On pourrait conclure de ce qui précède que la situation est désespérée pour les travailleurs, mais ce n'est pas nécessairement le cas. Les nouveaux gouvernements ne seront qu'un facteur dans la lutte des classes qui sera inévitable dans les années à venir. Classes au pluriel, bien sûr, car les gouvernements de droite ne seront pas nos seuls adversaires. Il y a aussi le grand capital, l'UE (qui nous impose 27 milliards de coupes), l'OTAN qui veut intensifier la course aux armements...

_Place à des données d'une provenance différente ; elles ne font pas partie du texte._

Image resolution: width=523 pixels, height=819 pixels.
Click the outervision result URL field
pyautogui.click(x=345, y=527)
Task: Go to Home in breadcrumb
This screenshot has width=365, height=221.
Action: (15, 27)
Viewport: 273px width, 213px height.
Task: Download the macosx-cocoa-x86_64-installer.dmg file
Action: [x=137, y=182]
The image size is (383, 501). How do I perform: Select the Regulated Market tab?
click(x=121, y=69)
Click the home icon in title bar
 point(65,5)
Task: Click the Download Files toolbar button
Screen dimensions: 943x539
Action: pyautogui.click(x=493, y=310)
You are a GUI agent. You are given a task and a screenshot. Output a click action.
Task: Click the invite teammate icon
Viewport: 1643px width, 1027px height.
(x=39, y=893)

Mais cela ne signifie pas du tout que la classe ouvrière est sans défense. L'histoire du précédent gouvernement fédéral homogène de droite, celui de Louis Michel, est un bon exemple de ce qui est possible dans une telle situation ET des erreurs à éviter. Il a fallu moins d'un mois pour que le gouvernement de droite soit confronté au mouvement ouvrier : d'abord par une manifestation de 120 000 personnes et peu après par une grève générale. Après la formation du gouvernement Michel, le 11 octobre 2014, le dernier trimestre de cette année a compté pas moins de 740 000 jours de grève. Certains capitalistes étaient même prêts à lâcher « leur » gouvernement pour arrêter ce mouvement. Rien ne dit qu'une telle chose est impossible aujourd'hui. La classe ouvrière belge ne nous a jamais déçus face à la droite.

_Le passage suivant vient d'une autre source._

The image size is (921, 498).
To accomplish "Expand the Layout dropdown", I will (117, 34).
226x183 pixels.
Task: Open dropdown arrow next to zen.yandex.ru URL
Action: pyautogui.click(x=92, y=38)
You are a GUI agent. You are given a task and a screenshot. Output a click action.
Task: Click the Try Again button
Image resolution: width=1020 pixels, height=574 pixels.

Mais l'histoire ne se répète jamais tout à fait de la même manière. Le gouvernement Michel a été trop confiant dans sa tentative à mettre les syndicats sur la touche. Il n'a pu survivre que lorsqu'il a réussi à coller les dirigeants syndicaux à des mois de négociations, qui n'ont finalement rien donné ou presque pour les syndicats. Le gouvernement fédéral qui se prépare semble adopter une approche plus intelligente. Il présente ses projets de manière plus amicale (et plus hypocrite), et Bouchez, en particulier, a déjà contacté directement les directions syndicales. Mais ne nous y trompons pas, la même chose nous attend : une offensive de la droite dure visant à supprimer tous les acquis du mouvement syndical. Mais c'est un combat que nous pouvons certainement gagner si nous nous mobilisons tous ET si nous gardons le contrôle de la direction du mouvement en imposant la démocratie syndicale. La plus grande unité possible du mouvement syndical au-delà des frontières linguistiques est également essentielle à cette fin.